Rechtspopulisten von "Pro Deutschland" wollen den Mohammed-Schmähfilm in einem Berliner Kino zeigen. Vertreter muslimischer Verbände sind besorgt - und wollen über ein Verbot reden.

Bei der letzten Provokation stieß "Pro Deutschland" in Berlin auf Gegenwehr. Bild: dapd

Berliner Muslime fordern eine neue Diskussion über die Grenzen der Meinungsfreiheit. Der Mohammed-Film, den Rechtspopulisten auch in Berlin zeigen wollen, sollte als Volksverhetzung bewertet werden, sagte am Sonntag Lydia Nofal, Vorsitzende von Inssan, einem Zusammenschluss von Muslimen verschiedener Ethnie, der taz. „Oder wollen wir, dass solche radikalen Kräfte das gesellschaftliche Klima beherrschen?“

Auch Pinar Cetin vom Vorstand der türkisch-muslimischen Organisation Ditib in Berlin hält eine Diskussion darüber für notwendig. Der Film habe mit Meinungsfreiheit nichts zu tun, sagte Cetin. „Das ist Verleumdung.“ Die Islamische Föderation Berlin geht noch einen Schritt weiter: „Es sollte allgemein nicht erlaubt sein, dass Religionen verhöhnt werden“, sagte deren Sprecher Mohamad Hajjaj.
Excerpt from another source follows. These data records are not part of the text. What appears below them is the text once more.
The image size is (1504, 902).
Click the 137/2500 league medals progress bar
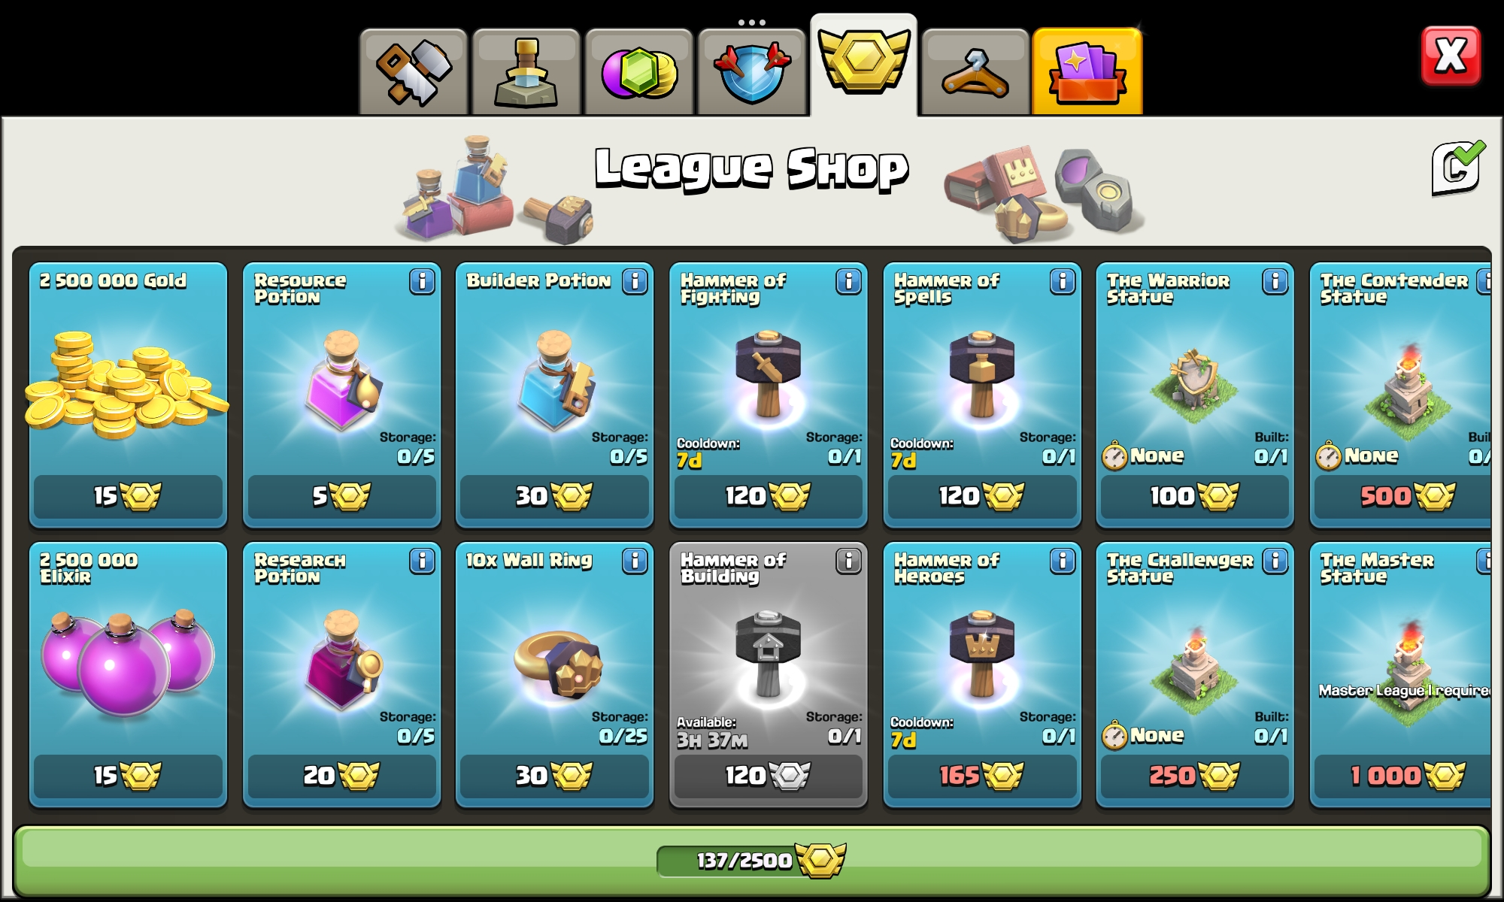tap(752, 860)
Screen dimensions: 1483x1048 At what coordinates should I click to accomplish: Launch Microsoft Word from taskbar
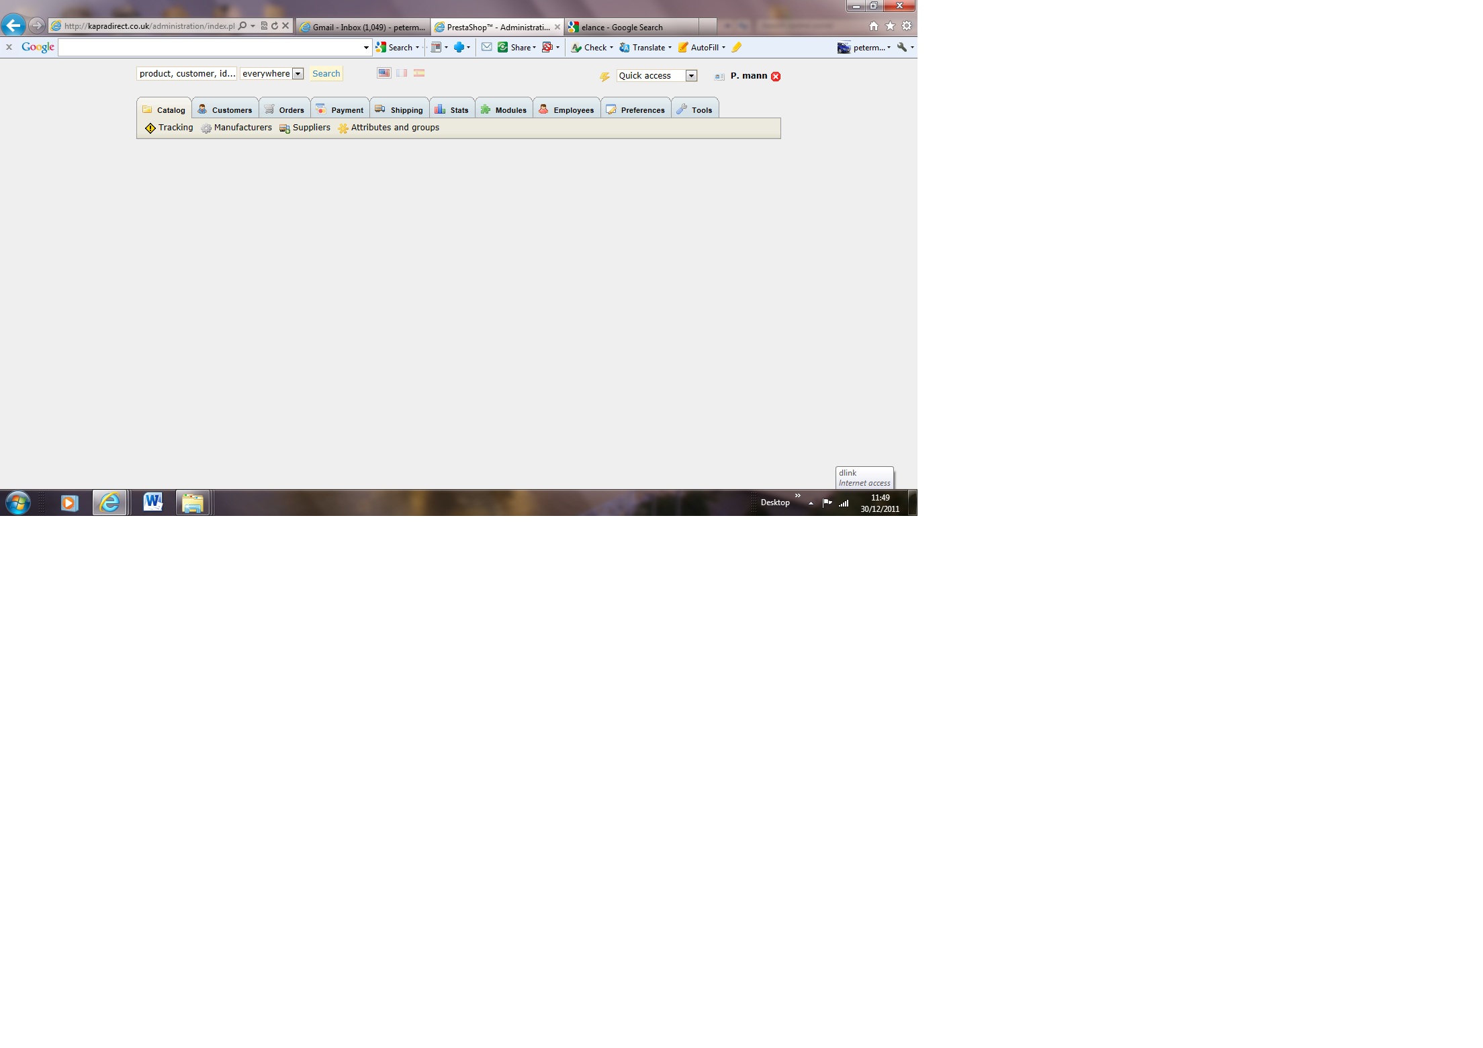[153, 502]
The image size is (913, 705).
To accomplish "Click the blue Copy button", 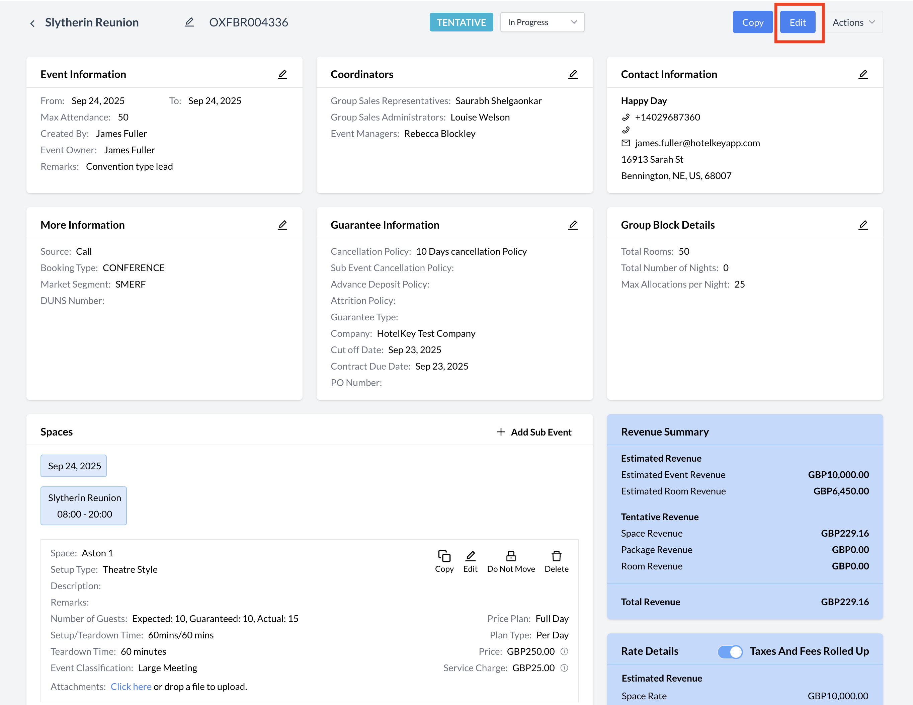I will [x=752, y=22].
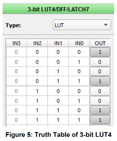Screen dimensions: 117x141
Task: Click the IN3 column header
Action: [x=16, y=43]
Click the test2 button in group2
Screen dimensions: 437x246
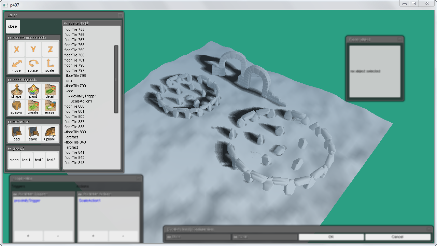[39, 160]
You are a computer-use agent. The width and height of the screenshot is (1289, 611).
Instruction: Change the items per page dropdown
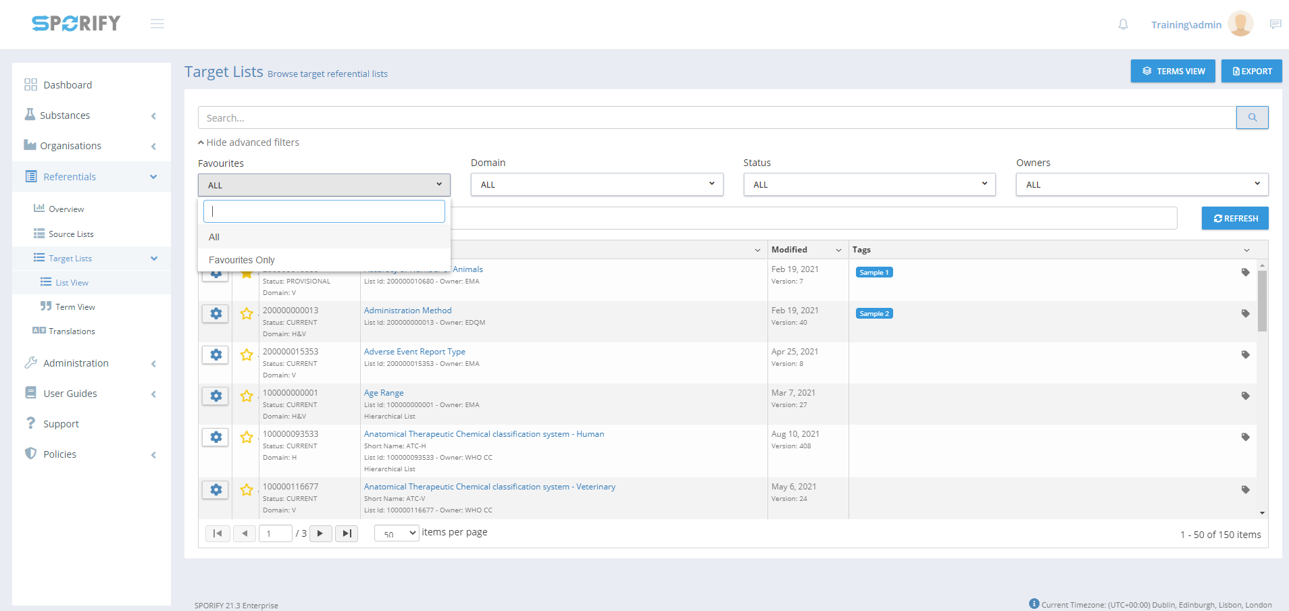[x=397, y=533]
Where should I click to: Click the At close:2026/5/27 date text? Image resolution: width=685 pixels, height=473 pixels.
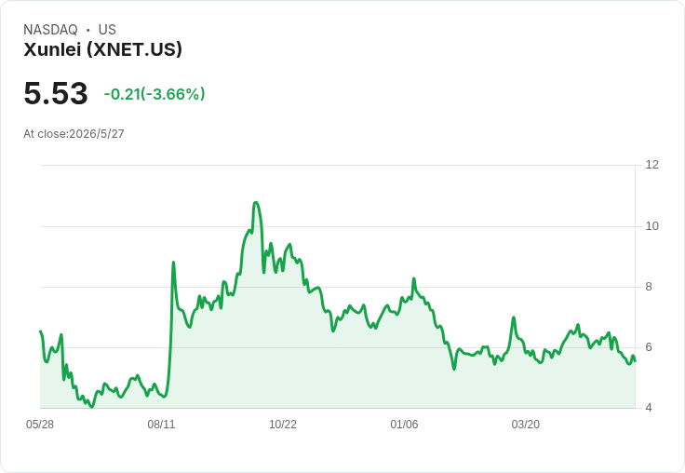point(74,134)
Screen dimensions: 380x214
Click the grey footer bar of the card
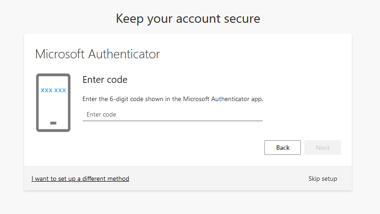[x=205, y=179]
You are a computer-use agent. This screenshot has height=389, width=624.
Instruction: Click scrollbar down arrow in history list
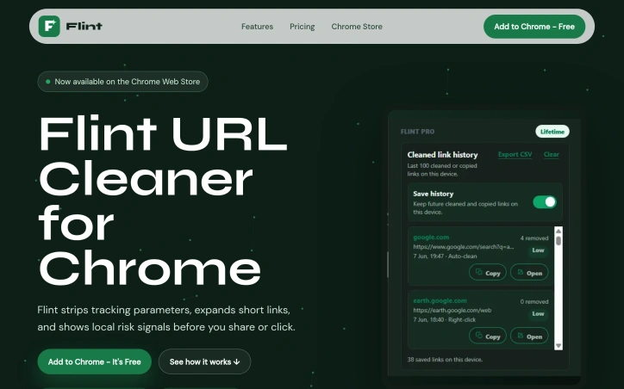(558, 346)
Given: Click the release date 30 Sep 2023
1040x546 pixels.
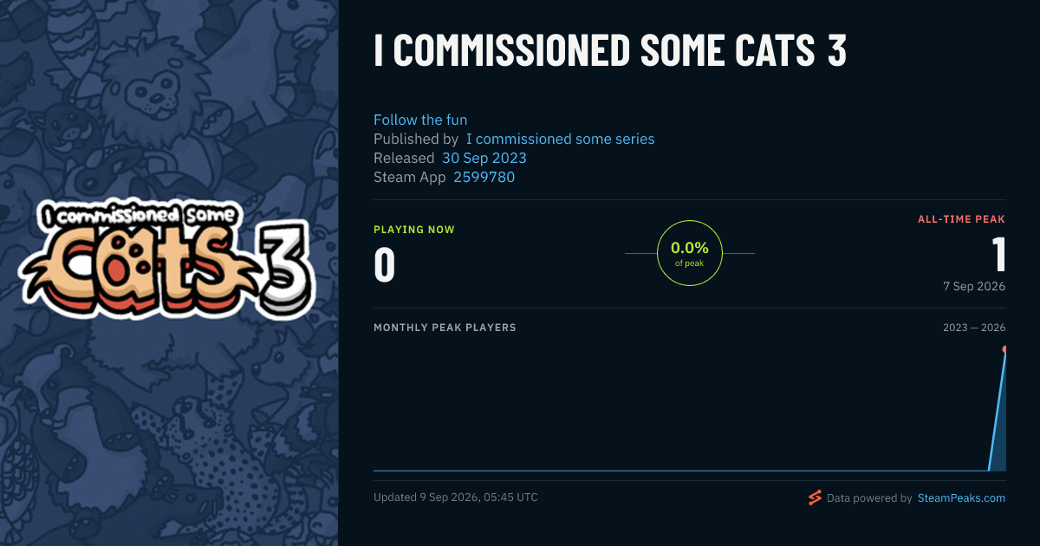Looking at the screenshot, I should click(x=484, y=158).
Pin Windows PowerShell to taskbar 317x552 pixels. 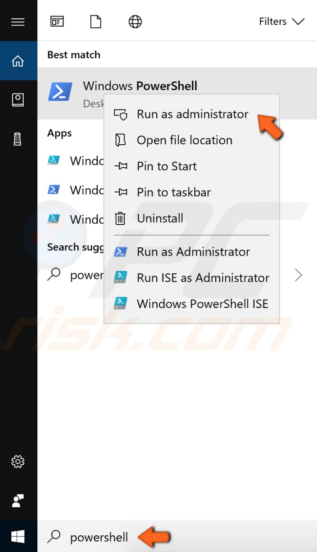click(x=173, y=192)
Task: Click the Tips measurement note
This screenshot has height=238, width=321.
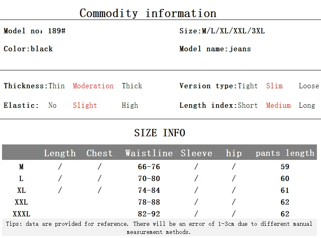Action: (159, 228)
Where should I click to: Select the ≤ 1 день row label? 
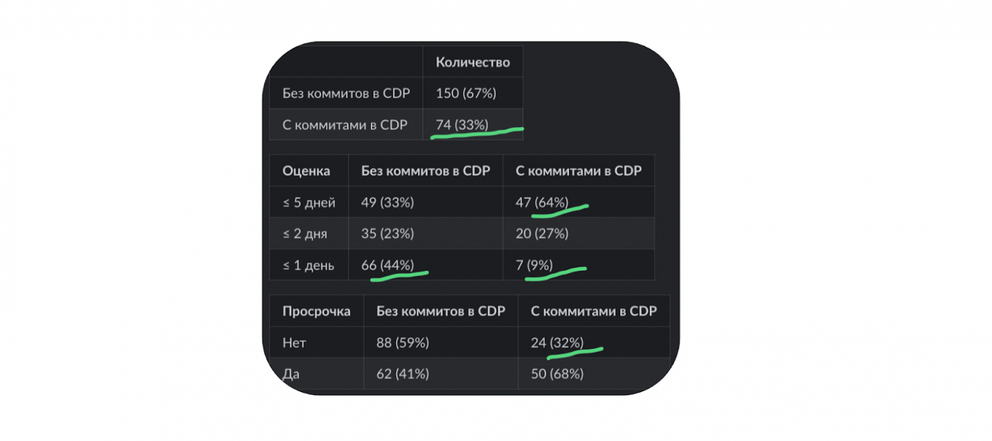point(308,265)

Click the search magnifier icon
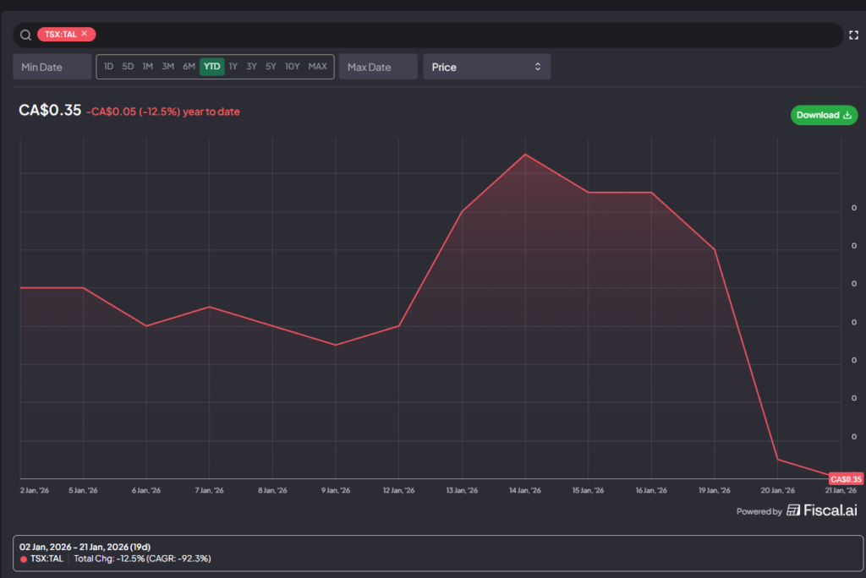point(25,35)
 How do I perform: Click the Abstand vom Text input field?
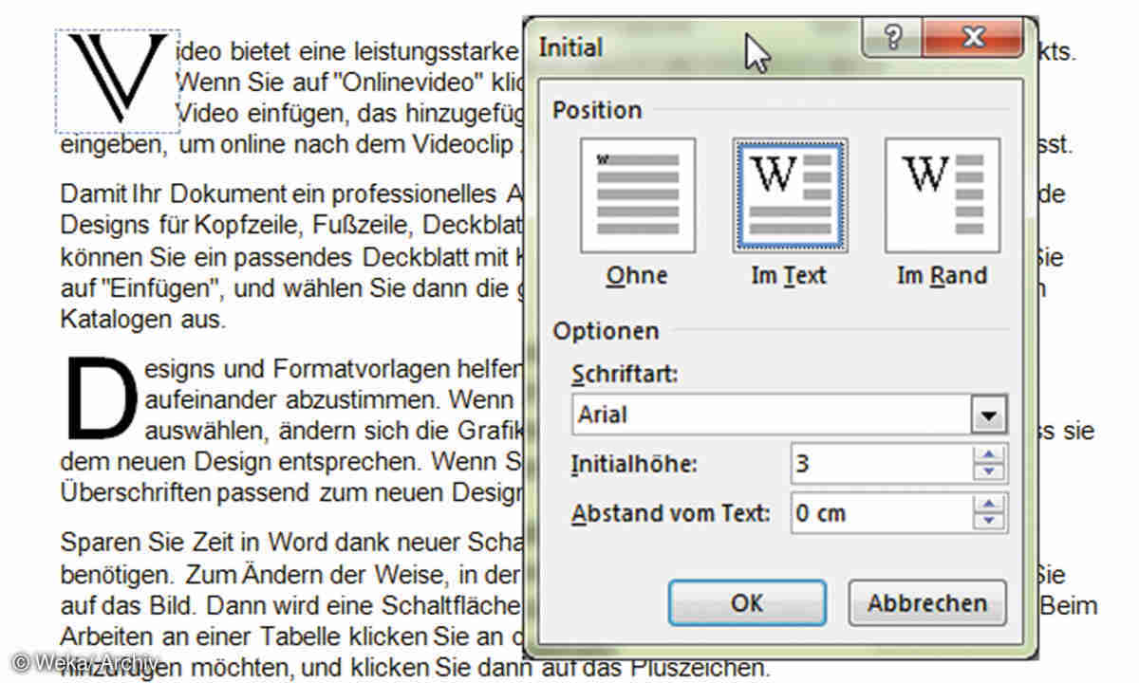tap(880, 513)
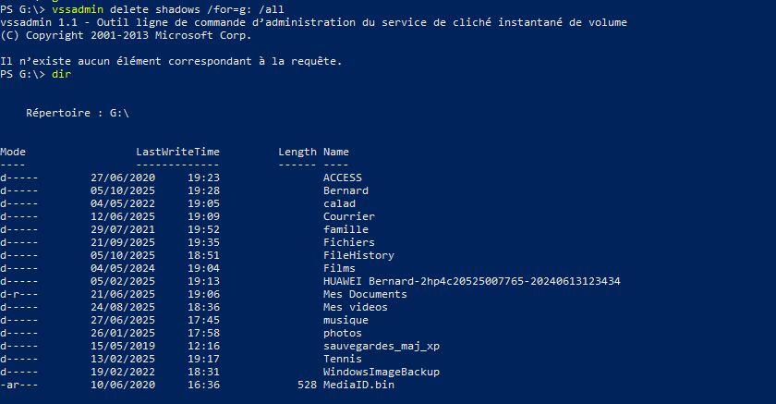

Der Mohammed-Hetzfilm hatte in der vergangenen Woche in vielen muslimischen Ländern heftige Unruhen ausgelöst. Die rechtspopulistische Partei „Pro Deutschland“, bekannt für Provokationen, kündigte daraufhin an, den Film in einem Berliner Kino zu zeigen – um aufzuklären, wie ein Sprecher sagte. Lydia Nofal von Inssan sieht eine solche Vorführung mit Sorge. „Auch wenn man weiß, dass diese Menschen in der Minderheit sind, ist das doch tief verletzend.“

Thema der Freitagspredigt

Trotzdem geht Nofal davon aus, dass es in Berlin nicht zu Ausschreitungen kommen würde. Sie verweist auf die Erfahrungen vom August, als die Rechtspopulisten in der Nähe von mehreren Moscheen Mohammed-Karikaturen zeigten. Damals hätten sie einen Arbeitskreis mit den betroffenen Gemeinden und anderen muslimischen Gruppen gebildet, berichtet Nofal. „Wir haben dazu aufgerufen, sich nicht provozieren zu lassen.“ Es blieb friedlich.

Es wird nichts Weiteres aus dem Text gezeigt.